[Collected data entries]
——
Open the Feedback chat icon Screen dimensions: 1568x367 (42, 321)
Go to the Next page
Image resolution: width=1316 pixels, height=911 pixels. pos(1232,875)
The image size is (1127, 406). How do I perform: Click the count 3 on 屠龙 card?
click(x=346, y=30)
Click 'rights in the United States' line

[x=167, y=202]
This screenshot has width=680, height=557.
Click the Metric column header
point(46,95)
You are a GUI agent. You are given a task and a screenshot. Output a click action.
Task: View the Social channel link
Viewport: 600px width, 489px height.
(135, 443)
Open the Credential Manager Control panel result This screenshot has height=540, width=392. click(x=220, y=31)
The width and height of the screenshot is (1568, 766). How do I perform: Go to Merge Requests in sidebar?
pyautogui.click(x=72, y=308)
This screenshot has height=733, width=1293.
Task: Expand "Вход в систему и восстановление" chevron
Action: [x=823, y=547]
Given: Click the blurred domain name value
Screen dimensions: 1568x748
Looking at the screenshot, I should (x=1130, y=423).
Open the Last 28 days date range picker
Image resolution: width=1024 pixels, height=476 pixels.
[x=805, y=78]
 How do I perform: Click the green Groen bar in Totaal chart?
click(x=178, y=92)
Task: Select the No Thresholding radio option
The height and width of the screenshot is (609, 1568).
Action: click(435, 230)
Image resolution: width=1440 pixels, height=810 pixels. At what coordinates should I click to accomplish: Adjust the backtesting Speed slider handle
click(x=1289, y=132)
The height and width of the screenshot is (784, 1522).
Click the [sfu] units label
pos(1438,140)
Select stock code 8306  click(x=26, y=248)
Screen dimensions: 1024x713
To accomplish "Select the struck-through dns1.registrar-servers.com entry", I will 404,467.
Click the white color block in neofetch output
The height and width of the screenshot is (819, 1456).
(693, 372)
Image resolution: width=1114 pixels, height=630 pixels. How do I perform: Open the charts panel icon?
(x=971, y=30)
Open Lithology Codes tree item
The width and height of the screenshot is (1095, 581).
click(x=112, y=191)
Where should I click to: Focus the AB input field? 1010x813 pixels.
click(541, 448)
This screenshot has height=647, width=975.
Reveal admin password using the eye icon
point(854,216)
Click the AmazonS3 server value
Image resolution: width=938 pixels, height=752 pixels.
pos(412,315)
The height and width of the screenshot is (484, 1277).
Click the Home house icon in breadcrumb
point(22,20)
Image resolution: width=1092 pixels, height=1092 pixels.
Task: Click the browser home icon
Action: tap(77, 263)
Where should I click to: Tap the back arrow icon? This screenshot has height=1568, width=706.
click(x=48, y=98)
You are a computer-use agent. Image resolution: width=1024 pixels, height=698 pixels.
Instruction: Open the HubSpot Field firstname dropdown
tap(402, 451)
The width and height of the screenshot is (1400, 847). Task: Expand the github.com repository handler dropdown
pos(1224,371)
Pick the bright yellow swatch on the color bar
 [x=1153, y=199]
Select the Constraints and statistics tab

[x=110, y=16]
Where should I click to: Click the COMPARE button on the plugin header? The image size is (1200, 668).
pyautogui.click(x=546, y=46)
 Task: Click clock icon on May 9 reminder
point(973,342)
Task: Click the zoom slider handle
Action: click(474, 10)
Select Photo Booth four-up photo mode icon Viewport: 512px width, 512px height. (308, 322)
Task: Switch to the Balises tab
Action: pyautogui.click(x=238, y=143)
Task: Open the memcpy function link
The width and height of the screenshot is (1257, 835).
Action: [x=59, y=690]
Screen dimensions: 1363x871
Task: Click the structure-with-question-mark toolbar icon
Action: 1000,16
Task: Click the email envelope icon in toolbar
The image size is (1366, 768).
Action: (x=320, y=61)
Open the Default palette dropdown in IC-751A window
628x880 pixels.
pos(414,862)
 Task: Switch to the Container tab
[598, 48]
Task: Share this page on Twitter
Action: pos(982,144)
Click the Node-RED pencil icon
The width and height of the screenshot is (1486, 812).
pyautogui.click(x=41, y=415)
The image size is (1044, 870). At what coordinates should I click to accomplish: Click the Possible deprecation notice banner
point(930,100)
——
→ Required work
Where a line of the records contains the word "agent", count it; state only the final tally.

→ Written answer
2